== Task statement ==
Word for word, copy the lines beginning at the one with "The height and width of the screenshot is (601, 1295)." and ending at the last line below; pictures stay out.

-------- Available data --------

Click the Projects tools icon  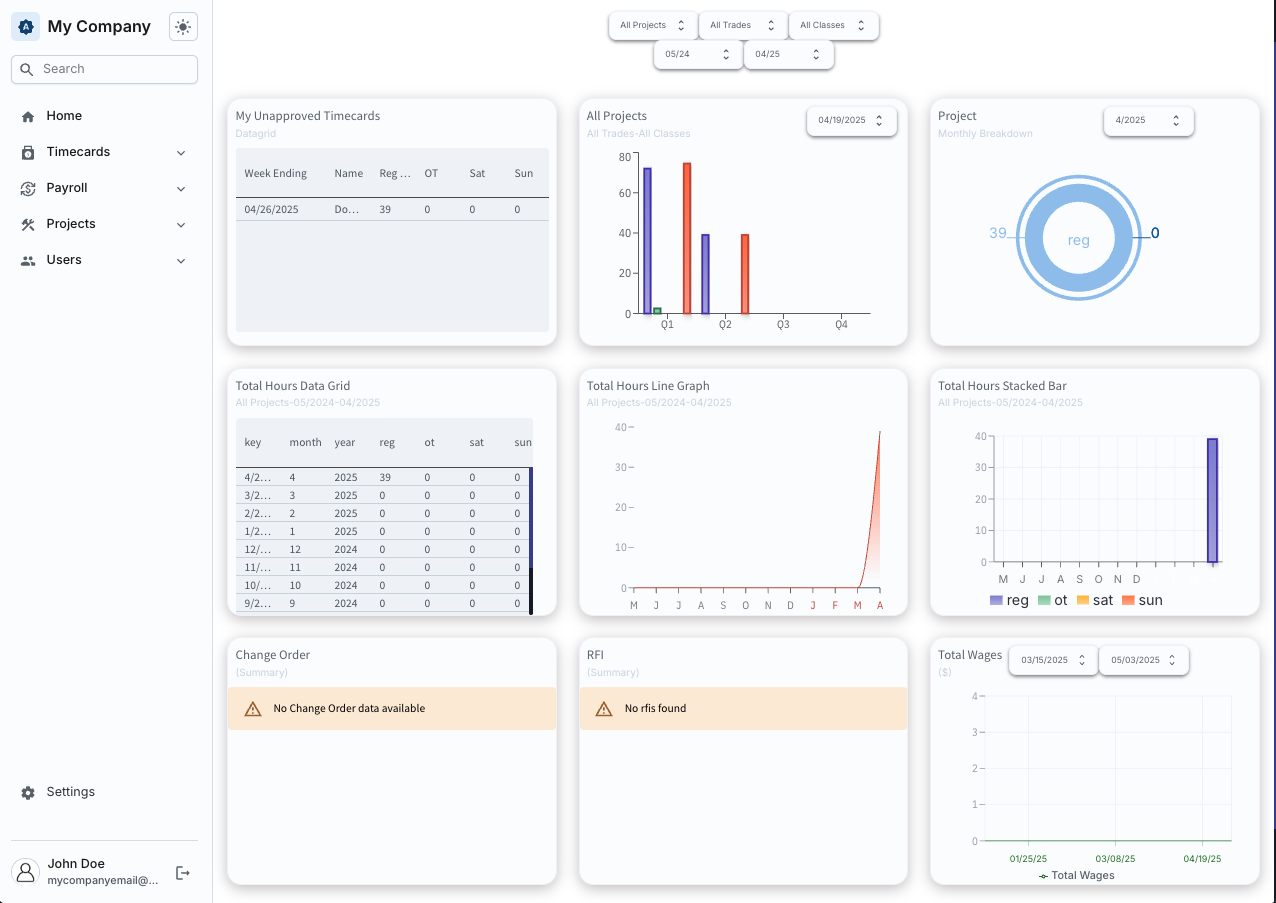click(30, 223)
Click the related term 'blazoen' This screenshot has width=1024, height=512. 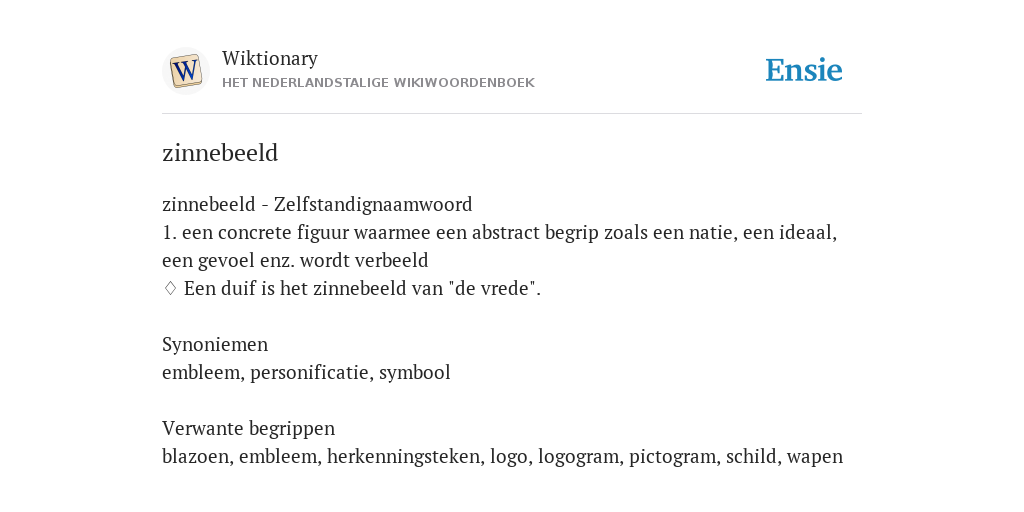(195, 456)
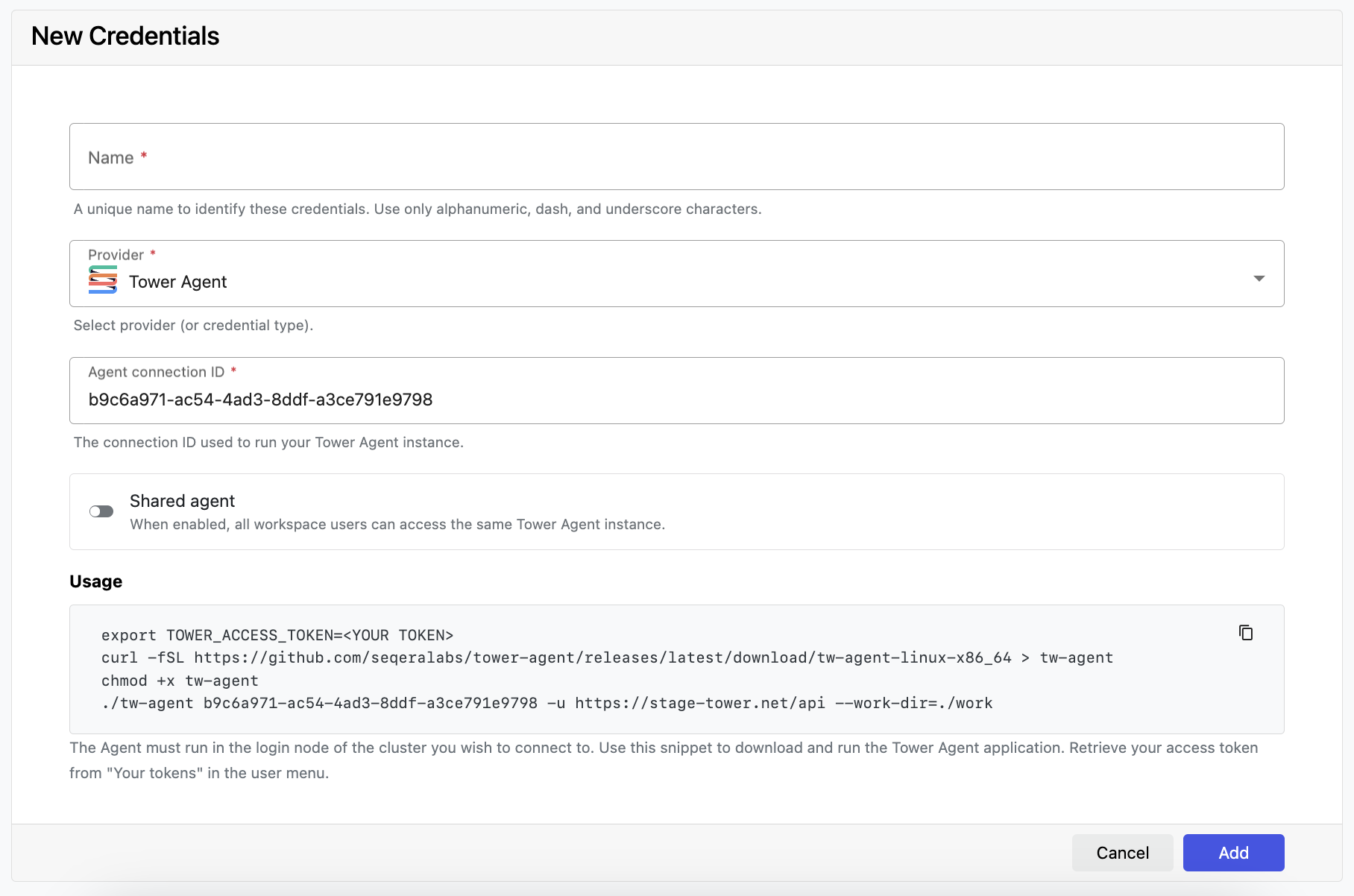The width and height of the screenshot is (1354, 896).
Task: Click the chmod +x tw-agent line
Action: [180, 681]
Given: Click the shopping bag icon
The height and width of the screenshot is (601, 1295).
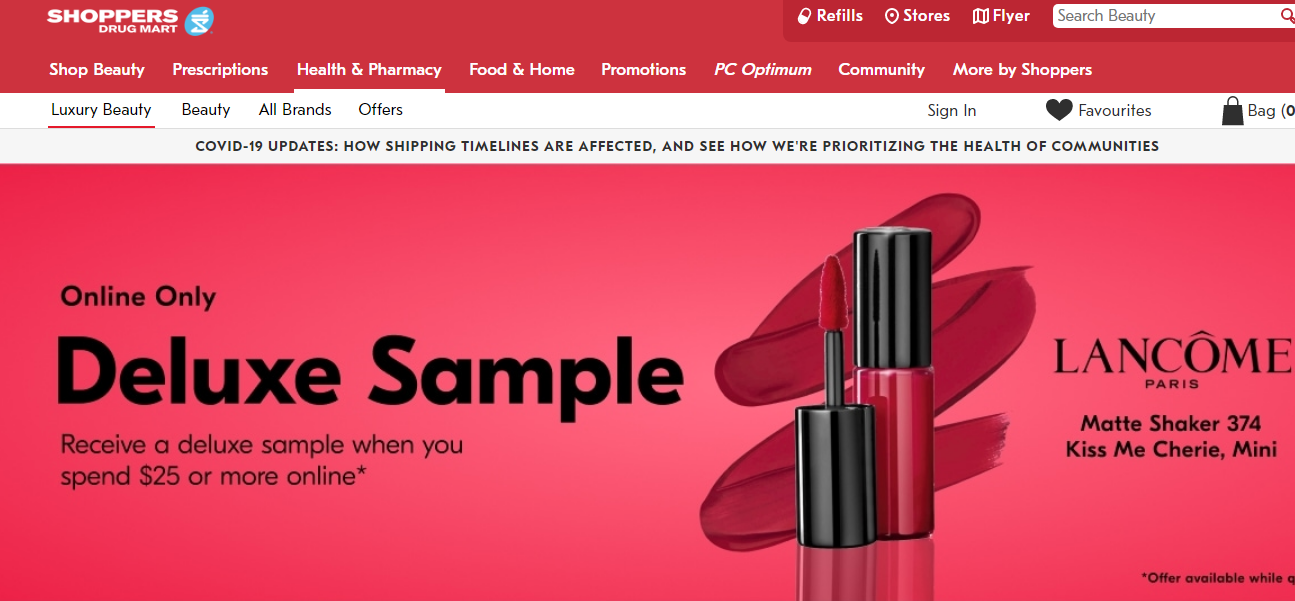Looking at the screenshot, I should pyautogui.click(x=1232, y=110).
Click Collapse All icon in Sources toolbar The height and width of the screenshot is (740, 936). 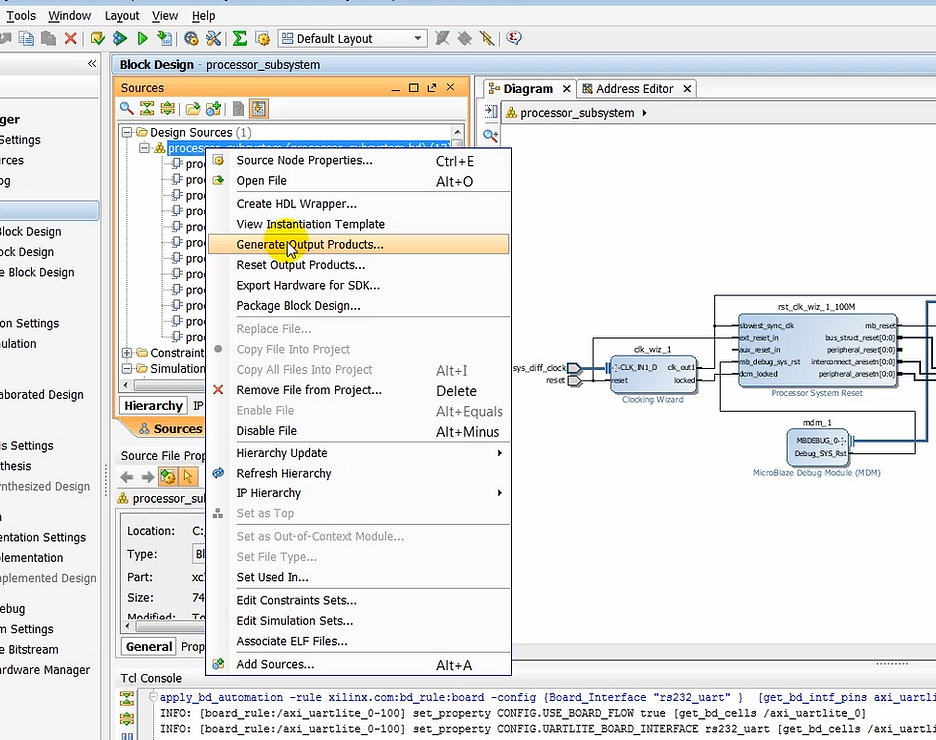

--------

== Written solution ==
The height and width of the screenshot is (601, 1295).
Looking at the screenshot, I should pyautogui.click(x=1232, y=110).
Click Collapse All icon in Sources toolbar The height and width of the screenshot is (740, 936). 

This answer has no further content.